*** Block opens ***

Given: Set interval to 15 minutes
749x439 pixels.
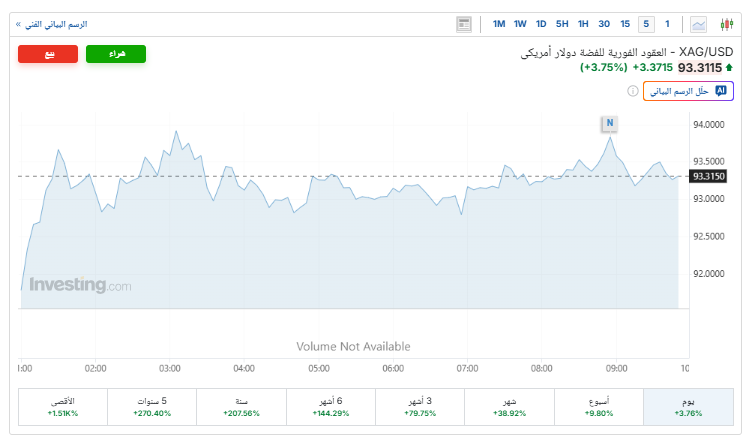Looking at the screenshot, I should [x=625, y=24].
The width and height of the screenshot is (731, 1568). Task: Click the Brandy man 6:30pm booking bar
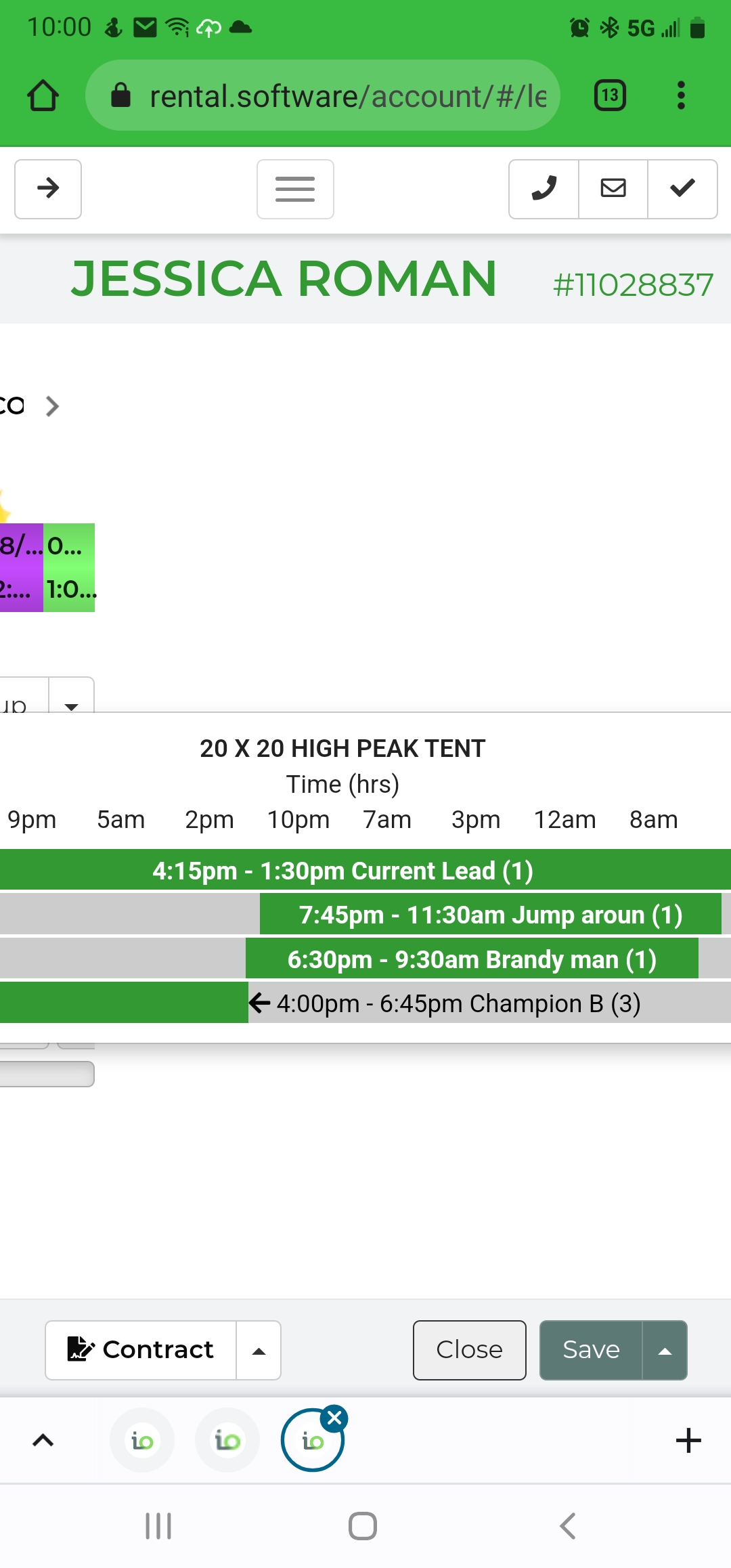471,959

*** Block closes ***

**Required action**
Give back the whole listing exactly as it stands. Drop every picture.

**Expected answer**
Given: Set interval to 15 minutes
749x439 pixels.
Looking at the screenshot, I should [x=625, y=24].
The width and height of the screenshot is (731, 1568). Task: Click the Brandy man 6:30pm booking bar
471,959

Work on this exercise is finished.